For the better part of his career as a police officer, he has worked extensively in the field of hostage and crisis
negotiations. As a mental health professional and consultant, and as a trainer of negotiators, as well as a member of hostage
negotiations teams, he is knowledgeable about negotiator training, current practices in this area, dealing with suicidal and
barricaded subjects, negotiations techniques, team development, and team and negotiator interactions with police tactical
units. He has participated in numerous hostage, barricaded and suicidal situations, and has practical experience in all aspects
of hostage and crisis negotiations team functioning.
According to the book description of, The Elements of Disaster Psychology: Managing Psychosocial Trauma-an Integrated Approach
to Force Protection and Acute Care, “This book is design to aid in practical, day-to-day, on-the-scene disaster
response and crisis intervention. The elements are basics of any discipline and
knowledge of them is critical to achieving success. The Elements of Disaster Psychology focuses on those basics that are
needed by crisis and disaster responders in the field by providing an integrated approach to force protection and acute care.
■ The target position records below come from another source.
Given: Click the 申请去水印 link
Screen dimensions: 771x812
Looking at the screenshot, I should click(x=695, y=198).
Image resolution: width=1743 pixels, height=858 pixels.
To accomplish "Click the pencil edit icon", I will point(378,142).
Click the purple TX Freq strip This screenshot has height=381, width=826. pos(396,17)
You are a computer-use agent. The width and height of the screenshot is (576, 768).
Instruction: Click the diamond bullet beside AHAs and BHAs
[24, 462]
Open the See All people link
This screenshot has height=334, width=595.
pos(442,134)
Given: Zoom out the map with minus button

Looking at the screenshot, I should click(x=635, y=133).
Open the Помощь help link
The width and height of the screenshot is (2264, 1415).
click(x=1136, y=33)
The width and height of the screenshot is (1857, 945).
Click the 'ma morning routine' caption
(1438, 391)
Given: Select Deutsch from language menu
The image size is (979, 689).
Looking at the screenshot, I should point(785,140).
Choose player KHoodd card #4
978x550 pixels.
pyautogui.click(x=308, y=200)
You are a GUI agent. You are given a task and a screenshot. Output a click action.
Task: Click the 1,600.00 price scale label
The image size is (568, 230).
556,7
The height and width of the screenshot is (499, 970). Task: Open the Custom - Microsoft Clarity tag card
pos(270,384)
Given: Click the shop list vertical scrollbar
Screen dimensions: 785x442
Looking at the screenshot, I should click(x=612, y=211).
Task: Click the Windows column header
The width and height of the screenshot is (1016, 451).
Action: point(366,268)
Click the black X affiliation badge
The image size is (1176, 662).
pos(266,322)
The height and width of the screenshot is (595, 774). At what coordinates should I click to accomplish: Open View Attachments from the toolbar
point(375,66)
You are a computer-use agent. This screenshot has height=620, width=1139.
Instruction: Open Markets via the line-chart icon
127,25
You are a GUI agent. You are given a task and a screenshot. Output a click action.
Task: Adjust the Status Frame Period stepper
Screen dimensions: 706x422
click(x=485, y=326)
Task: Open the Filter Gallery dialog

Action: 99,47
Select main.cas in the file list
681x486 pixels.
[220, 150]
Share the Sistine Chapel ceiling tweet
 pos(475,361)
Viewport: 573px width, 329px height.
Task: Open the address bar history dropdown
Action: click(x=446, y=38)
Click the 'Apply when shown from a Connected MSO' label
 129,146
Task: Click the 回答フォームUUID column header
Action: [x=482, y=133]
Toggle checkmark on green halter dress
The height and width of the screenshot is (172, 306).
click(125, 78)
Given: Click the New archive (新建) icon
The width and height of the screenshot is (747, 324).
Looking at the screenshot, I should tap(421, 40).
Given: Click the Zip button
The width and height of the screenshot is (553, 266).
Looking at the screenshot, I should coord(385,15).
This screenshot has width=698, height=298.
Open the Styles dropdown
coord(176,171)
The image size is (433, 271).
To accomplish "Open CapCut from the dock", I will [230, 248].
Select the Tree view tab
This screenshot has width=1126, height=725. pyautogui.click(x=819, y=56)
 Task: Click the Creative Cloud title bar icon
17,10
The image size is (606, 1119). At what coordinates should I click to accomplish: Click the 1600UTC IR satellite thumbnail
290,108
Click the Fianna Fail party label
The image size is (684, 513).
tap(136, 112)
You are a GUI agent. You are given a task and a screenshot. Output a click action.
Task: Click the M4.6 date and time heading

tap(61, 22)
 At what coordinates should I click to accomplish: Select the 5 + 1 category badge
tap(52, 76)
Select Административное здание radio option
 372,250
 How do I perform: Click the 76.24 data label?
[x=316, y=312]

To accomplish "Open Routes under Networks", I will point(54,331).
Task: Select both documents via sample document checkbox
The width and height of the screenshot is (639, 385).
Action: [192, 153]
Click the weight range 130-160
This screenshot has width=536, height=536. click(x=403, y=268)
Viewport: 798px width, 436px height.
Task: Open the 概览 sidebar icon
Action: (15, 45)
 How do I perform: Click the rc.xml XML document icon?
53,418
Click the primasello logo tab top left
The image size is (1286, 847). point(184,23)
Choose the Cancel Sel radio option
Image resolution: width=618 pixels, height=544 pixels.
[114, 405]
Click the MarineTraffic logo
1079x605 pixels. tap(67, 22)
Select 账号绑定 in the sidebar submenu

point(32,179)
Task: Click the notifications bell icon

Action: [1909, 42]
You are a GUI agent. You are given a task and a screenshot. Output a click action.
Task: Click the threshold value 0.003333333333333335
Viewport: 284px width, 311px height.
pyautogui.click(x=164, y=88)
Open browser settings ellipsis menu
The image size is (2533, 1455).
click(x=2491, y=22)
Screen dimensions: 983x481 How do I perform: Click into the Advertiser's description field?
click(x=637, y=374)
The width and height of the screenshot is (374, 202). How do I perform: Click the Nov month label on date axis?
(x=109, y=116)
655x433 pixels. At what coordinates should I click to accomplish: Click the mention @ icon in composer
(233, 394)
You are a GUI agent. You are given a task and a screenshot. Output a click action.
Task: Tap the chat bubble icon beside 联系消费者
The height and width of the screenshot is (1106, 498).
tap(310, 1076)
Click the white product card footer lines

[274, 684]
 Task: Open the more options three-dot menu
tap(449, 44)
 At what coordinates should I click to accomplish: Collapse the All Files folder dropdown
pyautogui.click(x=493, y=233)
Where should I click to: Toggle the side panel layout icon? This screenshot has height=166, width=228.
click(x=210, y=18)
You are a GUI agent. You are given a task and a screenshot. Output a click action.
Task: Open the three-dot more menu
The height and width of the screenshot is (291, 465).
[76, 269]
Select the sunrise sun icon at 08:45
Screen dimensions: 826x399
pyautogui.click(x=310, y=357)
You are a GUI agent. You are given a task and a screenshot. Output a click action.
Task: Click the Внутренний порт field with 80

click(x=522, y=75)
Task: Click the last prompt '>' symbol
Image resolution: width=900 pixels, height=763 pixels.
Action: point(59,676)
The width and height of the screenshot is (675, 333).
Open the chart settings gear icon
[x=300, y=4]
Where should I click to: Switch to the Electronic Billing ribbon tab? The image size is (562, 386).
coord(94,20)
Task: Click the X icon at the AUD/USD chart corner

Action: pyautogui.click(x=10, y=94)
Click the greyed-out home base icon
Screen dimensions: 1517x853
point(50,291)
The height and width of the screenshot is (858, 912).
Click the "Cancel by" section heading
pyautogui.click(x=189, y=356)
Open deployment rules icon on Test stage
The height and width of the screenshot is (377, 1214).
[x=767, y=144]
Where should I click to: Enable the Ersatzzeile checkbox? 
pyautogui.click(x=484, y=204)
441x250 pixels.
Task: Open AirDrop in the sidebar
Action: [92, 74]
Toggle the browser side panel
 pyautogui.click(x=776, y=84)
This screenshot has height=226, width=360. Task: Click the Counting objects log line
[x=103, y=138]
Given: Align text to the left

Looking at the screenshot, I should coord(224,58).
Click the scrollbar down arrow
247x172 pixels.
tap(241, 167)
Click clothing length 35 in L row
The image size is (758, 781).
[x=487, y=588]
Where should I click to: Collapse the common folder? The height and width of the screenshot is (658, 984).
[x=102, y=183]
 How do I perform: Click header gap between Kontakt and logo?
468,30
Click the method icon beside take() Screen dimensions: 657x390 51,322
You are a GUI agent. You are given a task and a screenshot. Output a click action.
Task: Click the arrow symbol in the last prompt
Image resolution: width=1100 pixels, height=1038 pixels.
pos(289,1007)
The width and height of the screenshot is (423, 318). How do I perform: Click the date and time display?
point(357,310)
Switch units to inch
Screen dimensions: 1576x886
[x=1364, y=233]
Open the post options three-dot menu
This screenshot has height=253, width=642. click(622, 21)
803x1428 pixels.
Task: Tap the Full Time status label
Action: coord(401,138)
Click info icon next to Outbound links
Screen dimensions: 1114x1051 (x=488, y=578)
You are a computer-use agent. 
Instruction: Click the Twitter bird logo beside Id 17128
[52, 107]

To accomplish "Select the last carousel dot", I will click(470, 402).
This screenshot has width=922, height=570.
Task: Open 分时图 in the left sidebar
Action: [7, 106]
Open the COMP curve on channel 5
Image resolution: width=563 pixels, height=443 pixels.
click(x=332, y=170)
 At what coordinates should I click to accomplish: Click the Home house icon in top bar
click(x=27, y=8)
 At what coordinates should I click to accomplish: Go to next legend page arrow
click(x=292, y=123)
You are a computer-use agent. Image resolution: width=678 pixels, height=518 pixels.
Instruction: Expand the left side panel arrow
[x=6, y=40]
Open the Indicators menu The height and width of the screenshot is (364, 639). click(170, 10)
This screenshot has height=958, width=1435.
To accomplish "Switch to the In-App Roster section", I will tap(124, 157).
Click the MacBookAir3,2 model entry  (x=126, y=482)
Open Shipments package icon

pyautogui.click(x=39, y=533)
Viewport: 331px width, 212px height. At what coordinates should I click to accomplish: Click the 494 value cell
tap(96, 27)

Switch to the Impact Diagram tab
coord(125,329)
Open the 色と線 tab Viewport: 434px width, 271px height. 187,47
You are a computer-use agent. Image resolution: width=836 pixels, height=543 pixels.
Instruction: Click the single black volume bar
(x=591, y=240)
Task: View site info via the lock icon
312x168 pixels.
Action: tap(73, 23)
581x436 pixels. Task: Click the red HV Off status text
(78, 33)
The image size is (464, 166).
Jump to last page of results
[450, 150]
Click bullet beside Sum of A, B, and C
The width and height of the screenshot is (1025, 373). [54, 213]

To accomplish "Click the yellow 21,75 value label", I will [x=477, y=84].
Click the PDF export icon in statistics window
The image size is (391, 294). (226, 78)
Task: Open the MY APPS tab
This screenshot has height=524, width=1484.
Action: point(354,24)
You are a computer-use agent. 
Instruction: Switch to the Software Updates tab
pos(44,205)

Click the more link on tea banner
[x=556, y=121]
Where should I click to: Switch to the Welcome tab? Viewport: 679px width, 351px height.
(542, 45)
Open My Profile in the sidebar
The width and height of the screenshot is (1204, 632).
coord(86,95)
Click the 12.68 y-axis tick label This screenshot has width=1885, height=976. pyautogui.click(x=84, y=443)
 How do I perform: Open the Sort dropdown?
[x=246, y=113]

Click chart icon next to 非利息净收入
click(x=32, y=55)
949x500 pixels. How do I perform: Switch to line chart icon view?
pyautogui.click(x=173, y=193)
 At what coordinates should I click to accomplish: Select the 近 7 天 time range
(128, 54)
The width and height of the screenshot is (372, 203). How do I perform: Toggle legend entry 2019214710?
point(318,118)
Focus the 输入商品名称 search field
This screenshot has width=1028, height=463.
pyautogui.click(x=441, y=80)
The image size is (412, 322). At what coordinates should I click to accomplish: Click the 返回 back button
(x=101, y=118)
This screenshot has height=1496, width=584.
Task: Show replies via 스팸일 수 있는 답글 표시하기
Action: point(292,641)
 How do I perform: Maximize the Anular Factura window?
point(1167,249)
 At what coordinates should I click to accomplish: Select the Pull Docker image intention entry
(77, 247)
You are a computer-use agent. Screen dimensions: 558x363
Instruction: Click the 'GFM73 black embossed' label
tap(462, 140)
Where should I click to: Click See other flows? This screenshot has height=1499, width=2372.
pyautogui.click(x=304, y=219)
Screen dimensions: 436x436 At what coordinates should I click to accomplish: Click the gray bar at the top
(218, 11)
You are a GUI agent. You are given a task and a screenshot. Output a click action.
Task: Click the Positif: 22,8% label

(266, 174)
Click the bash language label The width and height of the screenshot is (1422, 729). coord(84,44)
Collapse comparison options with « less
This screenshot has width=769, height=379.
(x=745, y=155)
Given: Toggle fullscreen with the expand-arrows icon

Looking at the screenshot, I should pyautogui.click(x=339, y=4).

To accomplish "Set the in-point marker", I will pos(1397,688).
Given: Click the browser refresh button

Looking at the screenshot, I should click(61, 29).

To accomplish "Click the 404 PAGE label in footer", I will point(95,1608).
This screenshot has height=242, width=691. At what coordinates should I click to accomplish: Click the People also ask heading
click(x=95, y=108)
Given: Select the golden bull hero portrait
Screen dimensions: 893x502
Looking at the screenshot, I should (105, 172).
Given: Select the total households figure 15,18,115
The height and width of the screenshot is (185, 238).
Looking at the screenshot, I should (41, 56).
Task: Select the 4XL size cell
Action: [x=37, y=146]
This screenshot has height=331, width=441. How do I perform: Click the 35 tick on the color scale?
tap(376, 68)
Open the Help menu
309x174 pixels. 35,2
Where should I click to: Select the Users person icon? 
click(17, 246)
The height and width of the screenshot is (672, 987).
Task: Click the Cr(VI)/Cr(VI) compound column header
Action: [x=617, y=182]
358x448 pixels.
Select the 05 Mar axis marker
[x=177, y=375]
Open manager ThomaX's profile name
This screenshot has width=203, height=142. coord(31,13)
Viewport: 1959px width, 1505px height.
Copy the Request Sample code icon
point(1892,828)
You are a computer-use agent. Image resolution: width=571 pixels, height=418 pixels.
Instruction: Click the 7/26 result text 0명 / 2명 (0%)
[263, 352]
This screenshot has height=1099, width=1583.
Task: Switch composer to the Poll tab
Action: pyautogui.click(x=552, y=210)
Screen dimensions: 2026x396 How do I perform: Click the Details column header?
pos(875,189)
The presentation is ordered in such a way as to provide quick and easy access to the
information needed from the initial deployment, to final debriefing.”
Dr. James L. Greenstone’s book, The Elements of Police Hostage and Crisis Negotiations, “is designed for
day-to-day, on-the-scene use. It is a practical handbook for experienced professionals and novices that can also be used as
a supplementary textbook for criminal justice, crisis intervention, and psychology coursework. Each chapter contains useful
checklists, procedural notes, tables, strategy worksheets, and forms, and the book includes special indices for quick reference
in addition to a traditional index. The book examines the negotiation process from start to finish, including pre-incident
preparations, first response responsibilities, responding to the call-out, arriving at the scene, preparing to negotiate,
making contact, preparing for the surrender, post-incident tasks, preparing equipment, and more.”